### Exercise set
[a] From the orchestration article below, list every way the text says production pipelines regularly fail.
[b] Decide whether each statement agrees with the orchestration article below, and quote the words that decide it: (i) Log-based observability answers all of the questions about a failed run. (ii) Recoverable failure means resuming from the point of failure instead of rerunning from scratch. (iii) The "cron at scale" model was accurate for the tools that came before Airflow.

← All research
Data Orchestration

Orchestration Is Not Just Scheduling

The mental model most engineers carry for workflow orchestration — "it's cron at scale" — is twenty years out of date. It was accurate for the generation of tools that preceded Airflow: tools that ran jobs on a schedule and flagged failures. It is not accurate for what production data and ML teams actually need from orchestration today.

The core insight that Prefect and the next generation of orchestration tools are built around is that production pipelines fail. Not occasionally. Regularly. External APIs rate-limit. Source databases have schema drift. Upstream jobs take longer than expected and violate timing assumptions. Models fail to load in serving environments because a dependency changed. A pipeline that doesn't assume failure as the default is a pipeline that requires manual intervention every week.

The three components of real orchestration

The first component is observability — the ability to understand what happened when a run finishes, succeeds, or fails. This is not a logging problem; it's a structured state problem. You need to be able to answer questions like: which tasks ran, which tasks were skipped, which failed, what did the failure look like, what inputs did the failing task receive, what was the state of the upstream data at failure time. Classical log-based observability answers some of these questions; task-level state management answers all of them.

The second component is recoverable failure. When a pipeline fails partway through, you need to be able to resume from the point of failure rather than rerun from scratch. This requires the orchestration system to maintain granular state about task completion, and to make task resumption semantically correct — which is harder than it sounds when tasks have side effects (writes to databases, calls to external APIs, model artifact creation).

### Material provided
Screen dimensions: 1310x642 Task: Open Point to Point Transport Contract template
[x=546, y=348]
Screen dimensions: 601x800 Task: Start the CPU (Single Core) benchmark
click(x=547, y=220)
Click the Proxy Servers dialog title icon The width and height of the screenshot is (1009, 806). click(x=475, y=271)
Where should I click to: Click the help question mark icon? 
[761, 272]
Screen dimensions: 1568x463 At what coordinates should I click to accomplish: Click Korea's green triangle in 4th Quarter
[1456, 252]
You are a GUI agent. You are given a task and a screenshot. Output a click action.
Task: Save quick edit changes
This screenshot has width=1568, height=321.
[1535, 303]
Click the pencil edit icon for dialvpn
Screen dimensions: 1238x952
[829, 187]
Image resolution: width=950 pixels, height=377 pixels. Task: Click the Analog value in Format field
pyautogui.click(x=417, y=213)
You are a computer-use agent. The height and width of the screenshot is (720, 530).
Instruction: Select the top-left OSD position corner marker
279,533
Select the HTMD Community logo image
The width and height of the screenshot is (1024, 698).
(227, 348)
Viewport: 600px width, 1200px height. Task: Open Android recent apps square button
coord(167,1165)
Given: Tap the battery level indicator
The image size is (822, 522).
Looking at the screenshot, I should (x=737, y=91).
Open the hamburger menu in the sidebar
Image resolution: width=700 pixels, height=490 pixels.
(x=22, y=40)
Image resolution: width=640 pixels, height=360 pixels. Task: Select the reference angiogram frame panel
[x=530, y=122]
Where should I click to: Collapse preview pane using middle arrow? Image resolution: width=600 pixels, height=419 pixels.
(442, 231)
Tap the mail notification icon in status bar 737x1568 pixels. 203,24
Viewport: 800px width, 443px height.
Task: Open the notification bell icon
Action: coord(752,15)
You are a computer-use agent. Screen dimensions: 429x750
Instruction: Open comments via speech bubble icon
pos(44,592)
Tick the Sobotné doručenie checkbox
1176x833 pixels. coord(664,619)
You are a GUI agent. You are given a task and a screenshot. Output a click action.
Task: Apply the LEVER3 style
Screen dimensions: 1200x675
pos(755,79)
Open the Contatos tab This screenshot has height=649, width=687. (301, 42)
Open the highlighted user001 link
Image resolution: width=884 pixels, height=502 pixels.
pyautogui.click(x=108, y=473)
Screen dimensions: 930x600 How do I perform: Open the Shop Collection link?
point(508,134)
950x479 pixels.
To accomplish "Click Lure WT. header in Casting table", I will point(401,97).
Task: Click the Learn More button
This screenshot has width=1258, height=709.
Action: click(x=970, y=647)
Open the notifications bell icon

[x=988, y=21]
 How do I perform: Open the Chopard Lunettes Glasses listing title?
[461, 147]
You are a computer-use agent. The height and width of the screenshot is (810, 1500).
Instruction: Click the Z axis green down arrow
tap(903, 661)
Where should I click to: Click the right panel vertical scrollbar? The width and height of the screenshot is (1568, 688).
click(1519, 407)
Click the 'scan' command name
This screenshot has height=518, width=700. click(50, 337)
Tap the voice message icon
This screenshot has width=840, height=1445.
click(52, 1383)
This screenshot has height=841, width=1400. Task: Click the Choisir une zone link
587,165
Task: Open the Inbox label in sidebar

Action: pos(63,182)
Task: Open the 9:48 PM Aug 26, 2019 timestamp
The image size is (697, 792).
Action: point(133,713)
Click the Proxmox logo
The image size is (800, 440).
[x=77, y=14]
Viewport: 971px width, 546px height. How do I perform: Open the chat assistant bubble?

### Replies
[a]
- External APIs rate-limit.
- Source databases have schema drift.
- Upstream jobs take longer than expected and violate timing assumptions.
- Models fail to load in serving environments because a dependency changed.

[b]
(i) No: "Classical log-based observability answers some of these questions; task-level state management answers all of them."
(ii) Yes: "you need to be able to resume from the point of failure rather than rerun from scratch."
(iii) Yes: "It was accurate for the generation of tools that preceded Airflow"